Stiller und führich rücken nach – nagelsmann korrigiert sich

Julian Nagelsmann musste umdisponieren. Aleksandar Pavlovic und Felix Nmecha fallen verletzt aus, Angelo Stiller und Chris Führich rücken nach. Die beiden VfB-Stuttgarter sind ab sofort Teil des 26-Mann-Kaders für die Testspiele gegen die Schweiz und Ghana.

Die Nachnominierung kommt nicht völlig überraschend. Pavlovic laboriert seit Tagen an Hüftproblemen, Nmecha zog sich eine Außenbandverletzung im rechten Knie zu – beide hatten realistische Chancen, bei der WM zur Stammformation zu gehören. Nagelsmann entschied sich nun doch für Stiller, den er zuvor übergangen hatte, und Führich, der seit November 2024 nicht mehr für die Nationalelf nominiert war.

Stiller bekommt seine chance – führich zurück im kreis

Stiller bekommt seine chance – führich zurück im kreis

Für Stiller ist es die Rückkehr nach drei Monaten Abstinenz. Sein letztes Länderspiel: die 0:2-Pleite in der Slowakei im September. Danach saß er dreimal ungenutzt auf der Bank, im November folgte keine Einladung mehr. Nun die Rehabilitation. Führich hingegen wartet seit seinem achten Länderspiel im November 2024 auf neue Einsatzminuten. Beide könnten sich mit Leistung noch in den WM-Kader spielen.

Das VfB-Kontingent im aktuellen DFB-Aufgebot wächst damit auf sechs Spieler. Gleichauf mit dem FC Bayern, der durch Pavlovics Ausfall nun ebenfalls nur noch sechs Profis stellt. Ein kleines Kräfteverhältnis, das in Herzogenaurach ab Montagmittag neue Brisanz erhält.
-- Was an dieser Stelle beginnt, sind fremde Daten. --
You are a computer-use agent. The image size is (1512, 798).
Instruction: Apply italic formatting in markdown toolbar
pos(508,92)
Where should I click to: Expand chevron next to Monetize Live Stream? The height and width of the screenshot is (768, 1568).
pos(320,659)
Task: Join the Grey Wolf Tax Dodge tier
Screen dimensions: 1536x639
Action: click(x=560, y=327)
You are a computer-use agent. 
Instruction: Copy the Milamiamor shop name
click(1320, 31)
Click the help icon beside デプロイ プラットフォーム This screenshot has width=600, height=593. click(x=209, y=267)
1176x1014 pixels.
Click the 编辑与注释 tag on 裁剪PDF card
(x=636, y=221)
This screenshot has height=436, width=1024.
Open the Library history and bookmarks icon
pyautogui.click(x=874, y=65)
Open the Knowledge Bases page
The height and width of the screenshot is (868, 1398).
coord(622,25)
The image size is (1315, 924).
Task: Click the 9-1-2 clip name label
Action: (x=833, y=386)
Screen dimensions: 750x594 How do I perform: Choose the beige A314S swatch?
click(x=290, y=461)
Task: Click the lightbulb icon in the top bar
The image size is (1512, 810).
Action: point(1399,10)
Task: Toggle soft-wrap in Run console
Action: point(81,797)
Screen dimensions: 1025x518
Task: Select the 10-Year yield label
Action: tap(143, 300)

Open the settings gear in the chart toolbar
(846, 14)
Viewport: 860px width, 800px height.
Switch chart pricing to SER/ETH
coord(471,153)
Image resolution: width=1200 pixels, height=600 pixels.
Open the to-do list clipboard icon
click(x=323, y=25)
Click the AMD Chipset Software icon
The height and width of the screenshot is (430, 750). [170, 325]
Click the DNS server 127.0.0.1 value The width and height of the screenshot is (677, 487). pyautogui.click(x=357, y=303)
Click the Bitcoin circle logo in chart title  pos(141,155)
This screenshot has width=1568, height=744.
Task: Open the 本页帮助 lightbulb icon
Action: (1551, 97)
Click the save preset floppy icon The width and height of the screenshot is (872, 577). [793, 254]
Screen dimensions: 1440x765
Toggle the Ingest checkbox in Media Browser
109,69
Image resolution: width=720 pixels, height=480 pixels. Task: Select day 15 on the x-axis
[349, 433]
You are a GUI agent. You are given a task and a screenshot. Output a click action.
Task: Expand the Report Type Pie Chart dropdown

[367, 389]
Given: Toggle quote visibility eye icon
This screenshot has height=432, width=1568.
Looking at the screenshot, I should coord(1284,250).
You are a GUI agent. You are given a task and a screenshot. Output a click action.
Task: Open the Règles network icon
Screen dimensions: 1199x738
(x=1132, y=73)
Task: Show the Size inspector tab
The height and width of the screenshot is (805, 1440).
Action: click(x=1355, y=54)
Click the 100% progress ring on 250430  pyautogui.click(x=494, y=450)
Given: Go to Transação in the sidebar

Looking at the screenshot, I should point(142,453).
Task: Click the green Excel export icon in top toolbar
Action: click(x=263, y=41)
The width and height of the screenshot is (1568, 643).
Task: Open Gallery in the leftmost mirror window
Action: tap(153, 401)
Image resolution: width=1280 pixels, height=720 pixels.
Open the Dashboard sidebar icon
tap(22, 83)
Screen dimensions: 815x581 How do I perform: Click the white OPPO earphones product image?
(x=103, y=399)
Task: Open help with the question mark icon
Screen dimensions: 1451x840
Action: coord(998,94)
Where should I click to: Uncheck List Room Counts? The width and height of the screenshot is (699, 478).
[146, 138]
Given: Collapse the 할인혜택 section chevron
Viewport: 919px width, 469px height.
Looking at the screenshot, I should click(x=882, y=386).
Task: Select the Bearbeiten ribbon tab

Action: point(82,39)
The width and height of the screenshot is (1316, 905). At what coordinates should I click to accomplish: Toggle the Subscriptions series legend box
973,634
Die DFB-Elf trifft sich im Teamquartier, um sich auf das Testspiel in Basel am Freitag vorzubereiten. Drei Tage später folgt das Duell gegen Ghana in Stuttgart – das letzte Aufgebot vor der WM-Nominierung. Für Stiller und Führich die letzte Chance, sich in Nagelsmanns Gedächtnis zu brennen.